# Goal of the exercise
Your answer should consist of the line holding "珈琲焙煎日記 (407, 1227)" and all lines after it to the end of the material, copied exactly.
____
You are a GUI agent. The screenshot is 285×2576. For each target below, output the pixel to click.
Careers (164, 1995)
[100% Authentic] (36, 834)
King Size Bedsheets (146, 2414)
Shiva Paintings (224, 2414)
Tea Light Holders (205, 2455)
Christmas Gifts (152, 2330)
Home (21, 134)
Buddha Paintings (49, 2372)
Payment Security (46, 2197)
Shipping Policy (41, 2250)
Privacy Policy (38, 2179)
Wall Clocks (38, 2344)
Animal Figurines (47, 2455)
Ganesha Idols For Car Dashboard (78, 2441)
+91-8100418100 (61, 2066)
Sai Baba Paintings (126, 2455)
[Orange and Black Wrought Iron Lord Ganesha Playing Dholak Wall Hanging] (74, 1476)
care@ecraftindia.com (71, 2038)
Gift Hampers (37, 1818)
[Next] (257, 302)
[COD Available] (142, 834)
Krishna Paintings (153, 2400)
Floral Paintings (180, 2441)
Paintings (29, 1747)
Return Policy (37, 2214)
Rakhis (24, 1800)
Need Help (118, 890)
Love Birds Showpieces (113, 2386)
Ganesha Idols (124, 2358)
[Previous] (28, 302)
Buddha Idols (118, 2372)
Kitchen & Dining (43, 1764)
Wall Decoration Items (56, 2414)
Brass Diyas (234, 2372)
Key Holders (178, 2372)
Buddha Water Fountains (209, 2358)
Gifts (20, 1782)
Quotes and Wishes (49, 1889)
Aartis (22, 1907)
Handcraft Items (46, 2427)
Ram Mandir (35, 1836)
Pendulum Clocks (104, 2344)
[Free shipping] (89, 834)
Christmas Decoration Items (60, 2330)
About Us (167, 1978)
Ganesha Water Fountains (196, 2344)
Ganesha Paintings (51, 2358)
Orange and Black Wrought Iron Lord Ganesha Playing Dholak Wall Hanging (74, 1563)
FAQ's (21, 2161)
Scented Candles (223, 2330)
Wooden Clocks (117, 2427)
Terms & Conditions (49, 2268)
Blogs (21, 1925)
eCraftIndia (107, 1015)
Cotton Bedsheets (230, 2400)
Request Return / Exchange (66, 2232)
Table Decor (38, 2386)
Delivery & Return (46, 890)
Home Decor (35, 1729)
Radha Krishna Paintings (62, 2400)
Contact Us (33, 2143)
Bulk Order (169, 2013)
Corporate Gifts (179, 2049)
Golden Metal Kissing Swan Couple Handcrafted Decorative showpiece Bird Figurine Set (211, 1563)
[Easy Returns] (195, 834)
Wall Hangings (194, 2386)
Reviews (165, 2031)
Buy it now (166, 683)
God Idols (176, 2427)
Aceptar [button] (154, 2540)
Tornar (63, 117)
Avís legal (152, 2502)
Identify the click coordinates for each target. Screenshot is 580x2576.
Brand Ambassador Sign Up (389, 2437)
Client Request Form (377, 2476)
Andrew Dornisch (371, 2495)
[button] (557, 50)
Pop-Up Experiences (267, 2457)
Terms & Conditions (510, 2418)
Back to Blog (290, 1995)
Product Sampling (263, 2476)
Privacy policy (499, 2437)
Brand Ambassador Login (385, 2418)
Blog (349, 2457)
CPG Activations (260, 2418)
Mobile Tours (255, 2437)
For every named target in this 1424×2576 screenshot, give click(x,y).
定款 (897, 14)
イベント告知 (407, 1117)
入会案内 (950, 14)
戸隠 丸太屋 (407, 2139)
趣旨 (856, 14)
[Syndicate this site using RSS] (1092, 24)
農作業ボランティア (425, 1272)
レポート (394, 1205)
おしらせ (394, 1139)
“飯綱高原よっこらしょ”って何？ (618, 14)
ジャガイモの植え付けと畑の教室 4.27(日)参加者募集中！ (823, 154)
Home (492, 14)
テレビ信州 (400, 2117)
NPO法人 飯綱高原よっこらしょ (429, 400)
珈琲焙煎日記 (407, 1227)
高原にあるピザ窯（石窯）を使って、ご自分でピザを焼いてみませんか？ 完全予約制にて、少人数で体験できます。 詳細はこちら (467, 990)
____
# Answer section
珈琲焙煎日記 (407, 1227)
高原にあるピザ窯（石窯）を使って、ご自分でピザを焼いてみませんか？ 完全予約制にて、少人数で体験できます。 詳細はこちら (467, 990)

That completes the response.